Intesa Dpc, per Federfarma Sicilia così non va

Redazione DottNet | 24/10/2014 18:14

Federfarma Sicilia potrebbe arrivare a chiedere la ricontrattazione dell’accordo sulla dpc in vigore da marzo. E’ l’ipotesi sulla quale stanno ragionando i vertici regionali del sindacato titolari dopo le protratte inadempienze dell’amministrazione sui servizi che – in base all’intesa – si sarebbero dovuti avviare nelle farmacie del territorio.

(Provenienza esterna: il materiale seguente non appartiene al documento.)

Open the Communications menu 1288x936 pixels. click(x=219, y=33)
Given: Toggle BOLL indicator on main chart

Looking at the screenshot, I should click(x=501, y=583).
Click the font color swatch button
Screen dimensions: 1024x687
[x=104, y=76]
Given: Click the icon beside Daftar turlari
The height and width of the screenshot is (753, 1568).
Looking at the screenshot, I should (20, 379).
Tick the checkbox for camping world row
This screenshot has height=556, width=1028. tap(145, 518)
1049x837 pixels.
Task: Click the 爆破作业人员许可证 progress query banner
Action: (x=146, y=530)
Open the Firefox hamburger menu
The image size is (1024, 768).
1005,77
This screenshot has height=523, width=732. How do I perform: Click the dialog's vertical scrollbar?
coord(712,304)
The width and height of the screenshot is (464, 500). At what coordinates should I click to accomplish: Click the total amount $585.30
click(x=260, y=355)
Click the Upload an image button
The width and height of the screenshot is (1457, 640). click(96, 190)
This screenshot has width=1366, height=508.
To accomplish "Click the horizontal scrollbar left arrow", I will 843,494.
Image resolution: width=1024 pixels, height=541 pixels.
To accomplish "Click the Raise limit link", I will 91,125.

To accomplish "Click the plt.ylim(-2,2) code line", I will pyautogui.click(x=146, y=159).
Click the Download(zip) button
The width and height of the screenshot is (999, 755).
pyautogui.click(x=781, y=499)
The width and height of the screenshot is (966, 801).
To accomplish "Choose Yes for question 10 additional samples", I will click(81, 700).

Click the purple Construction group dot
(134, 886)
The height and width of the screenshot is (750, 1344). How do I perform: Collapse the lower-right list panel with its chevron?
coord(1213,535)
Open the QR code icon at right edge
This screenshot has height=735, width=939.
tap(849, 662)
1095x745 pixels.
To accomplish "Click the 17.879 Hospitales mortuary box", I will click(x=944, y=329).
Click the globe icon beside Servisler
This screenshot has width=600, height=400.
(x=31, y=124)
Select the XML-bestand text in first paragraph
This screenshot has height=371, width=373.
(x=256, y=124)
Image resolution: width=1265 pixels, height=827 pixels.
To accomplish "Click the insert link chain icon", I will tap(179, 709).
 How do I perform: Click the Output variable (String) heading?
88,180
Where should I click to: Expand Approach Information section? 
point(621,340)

L’accordo, in sostanza, concedeva alla Regione una distribuzione per conto particolarmente vantaggiosa, con un compenso alle farmacie di 4,50 euro a pezzo (6,80 alle rurali, quota al distributore compresa e iva esclusa), per agevolare il contenimento della spesa farmaceutica; in cambio, l’amministrazione prometteva una serie di intese – da stipulare nei mesi successivi – per l’avvio di servizi remunerati. Invece non si è ancora visto nulla, anche se gli effetti della dpc si sono fatti sentire perché nei primi sette mesi dell’anno la spesa farmaceutica convenzionata è calata di oltre il 10%. «Noi possiamo dire di aver fatto la nostra parte» commenta Francesco Mangano, presidente di Federfarma Sicilia «la Regione invece non ha ancora mantenuto una sola promessa. Finora siamo solo riusciti a parlare di screening, ovviamente perché gratuiti».
Risultato, l’insofferenza delle farmacie ha ormai superato il limite: «Sul Cup» continua Mangano «si continua a tergiversare perché il sistema di prenotazione andrebbe messo in piedi con Sicilia Servizi, un’azienda regionale che di fatto è un pozzo senza fondo. Sulla diabetica, invece, abbiamo ormai capito che l’assessorato non vuole fare con noi nessun accordo».
E allora, è il ragionamento che sta cominciando a prendere piede in Federfarma, tanto vale ricontrattare l’intesa: «Dobbiamo ancora approfondire la questione» continua Mangano «ma un’ipotesi potrebbe essere quella di sostituire i servizi con una serie di adempimenti legati alla prescrizione o alla dispensazione e opportunamente remunerati. Per esempio, per assicurare l’appropriatezza dei consumi». Se ne parlerà nei prossimi giorni, ma l’intenzione è comunque quella di andare dalla Regione con un aut aut: o si riscrive l’accordo per assicurare alle farmacie una retribuzione che compensi quanto perso sulla convenzionata, oppure lo si straccia. «E in quel caso» avverte Mangano «il governo sicilaino dovrà spiegare a Roma perché i risparmi di spesa registrati nella prima parte dell’anno sono spariti nella seconda».